**REQUIRED TASKS:**
A: Answer these questions from the profile of Nidhi Mittal:
(i) What is the name of the smart underwear project she co-founded?
(ii) What project did she start out of curiosity and love for tangible materials?
(iii) What kind of project did she want to do for her college thesis?
B: Continue the profile of Nidhi Mittal, starting after its final paragraph.

**PAGE TEXT:**
--- --- ---

Inspirational story about gender-inclusive making

Nidhi Mittal
Designer, India

Nidhi has more than one answer to our question about her background. Her hunger for exploration makes her invest in many different projects. She is a UX and visual designer and when she designs, she always works from a user and community perspective. When she works with students she thinks about the future and how she should educate young people accordingly. She is the co-founder of a project called “Digitally speaking”, which is a smart underwear for women’s safety. Out of curiosity and love for tangible materials she started a project called Biotex (bio plastics), exploring alternative ways of producing sustainable and ecological material. She also offers workshops related to sustainable material production and travels around the world to present her smart garment project.

“I feel that as women we face gender-specific issues, but if we break those barriers we get support from other makers and people will join that movement.”

Nidhi did face many barriers but it never came from a point of “her being a woman and not able to do it.” She was lucky to find enough support from the people around her and from the communities that she is involved with. The community of makers has always been warmly welcoming to her, and never reflected the gender bias which she faced in other ways in her life.

The barriers she faced had other sources. She describes herself as a very unconventional person and this is where the barriers come from. She remembers not getting enough support in college from mentors and peers when she wanted to do a smart garment project for her thesis. She was ridiculed for not taking the conventional path and designing a garment that mitigates the issue of gender-based violence.

--- --- ---

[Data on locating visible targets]
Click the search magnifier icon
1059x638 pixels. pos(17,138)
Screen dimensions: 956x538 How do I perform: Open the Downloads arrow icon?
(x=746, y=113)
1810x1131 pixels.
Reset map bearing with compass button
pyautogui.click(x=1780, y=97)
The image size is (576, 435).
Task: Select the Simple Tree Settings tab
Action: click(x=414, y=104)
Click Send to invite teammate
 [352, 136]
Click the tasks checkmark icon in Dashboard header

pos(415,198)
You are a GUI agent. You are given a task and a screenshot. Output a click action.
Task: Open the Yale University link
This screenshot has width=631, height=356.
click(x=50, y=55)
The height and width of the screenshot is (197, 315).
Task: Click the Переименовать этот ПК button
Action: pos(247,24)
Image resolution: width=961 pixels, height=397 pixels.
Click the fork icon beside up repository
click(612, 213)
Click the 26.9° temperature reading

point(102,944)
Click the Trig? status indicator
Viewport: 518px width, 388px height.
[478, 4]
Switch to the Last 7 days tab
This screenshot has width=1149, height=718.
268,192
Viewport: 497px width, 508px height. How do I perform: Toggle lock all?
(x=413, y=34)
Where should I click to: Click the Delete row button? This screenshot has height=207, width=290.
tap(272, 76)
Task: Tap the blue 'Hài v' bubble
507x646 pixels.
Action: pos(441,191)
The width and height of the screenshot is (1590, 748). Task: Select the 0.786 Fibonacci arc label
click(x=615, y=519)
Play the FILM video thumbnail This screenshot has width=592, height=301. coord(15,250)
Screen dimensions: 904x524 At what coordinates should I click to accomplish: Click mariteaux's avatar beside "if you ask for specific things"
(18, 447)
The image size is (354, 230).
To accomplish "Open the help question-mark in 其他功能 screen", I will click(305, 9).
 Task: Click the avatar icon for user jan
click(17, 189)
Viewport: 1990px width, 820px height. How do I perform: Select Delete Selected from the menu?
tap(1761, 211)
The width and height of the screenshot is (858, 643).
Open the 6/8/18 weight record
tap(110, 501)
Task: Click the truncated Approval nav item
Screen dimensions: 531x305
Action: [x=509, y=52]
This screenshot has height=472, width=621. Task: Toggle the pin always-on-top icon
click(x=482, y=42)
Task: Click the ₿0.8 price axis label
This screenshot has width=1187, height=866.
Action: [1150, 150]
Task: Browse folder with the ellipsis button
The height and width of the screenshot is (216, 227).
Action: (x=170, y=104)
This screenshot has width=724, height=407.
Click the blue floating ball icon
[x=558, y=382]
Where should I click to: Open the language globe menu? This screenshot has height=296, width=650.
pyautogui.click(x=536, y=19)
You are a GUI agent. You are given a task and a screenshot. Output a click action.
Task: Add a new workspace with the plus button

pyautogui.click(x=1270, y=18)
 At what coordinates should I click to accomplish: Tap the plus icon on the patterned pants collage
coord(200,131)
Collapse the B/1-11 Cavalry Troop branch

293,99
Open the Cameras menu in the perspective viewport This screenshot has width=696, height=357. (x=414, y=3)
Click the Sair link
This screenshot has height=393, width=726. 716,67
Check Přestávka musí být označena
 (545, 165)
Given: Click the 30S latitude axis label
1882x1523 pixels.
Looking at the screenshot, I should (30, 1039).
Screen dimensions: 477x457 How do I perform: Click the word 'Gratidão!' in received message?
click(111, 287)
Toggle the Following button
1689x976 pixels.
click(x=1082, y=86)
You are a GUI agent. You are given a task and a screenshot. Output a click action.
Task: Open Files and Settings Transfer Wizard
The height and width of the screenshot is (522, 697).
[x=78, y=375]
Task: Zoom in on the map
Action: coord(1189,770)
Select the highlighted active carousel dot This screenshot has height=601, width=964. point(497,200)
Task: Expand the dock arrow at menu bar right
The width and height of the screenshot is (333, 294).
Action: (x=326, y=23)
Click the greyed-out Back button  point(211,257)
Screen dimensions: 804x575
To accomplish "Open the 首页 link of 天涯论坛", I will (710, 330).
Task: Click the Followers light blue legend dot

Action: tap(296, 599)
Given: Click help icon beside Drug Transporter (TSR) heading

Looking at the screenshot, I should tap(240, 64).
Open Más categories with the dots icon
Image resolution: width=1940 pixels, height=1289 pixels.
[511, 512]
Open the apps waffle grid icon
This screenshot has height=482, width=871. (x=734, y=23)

--- --- ---

**TASK RESULTS:**
A:
(i) "Digitally speaking"
(ii) Biotex (bio plastics)
(iii) A smart garment project

B:
“I truly believed in my instincts, and I knew that this idea was worth striving for. And when I look back, I am so glad for not giving up, because this project received so much recognition worldwide and I have been able to present my project to a larger audience across the globe”, she says today.

Nidhi stresses that if we want to increase the number of women in makerspaces we first have to increase the awareness for makerspaces and introduce females to the possibilities of making. In this regard, it would be great to have accessible makerspaces in schools and universities, as these spaces would then generate curiosity in women to participate.

The maker movement in India does a lot of great work by providing all the necessary tools – both hardware and software – to students and very young kids,  who come from lower socio-economics and poorer villages.

“I find the concept of makerspaces really cool and think that they can bring a big change” she finally says.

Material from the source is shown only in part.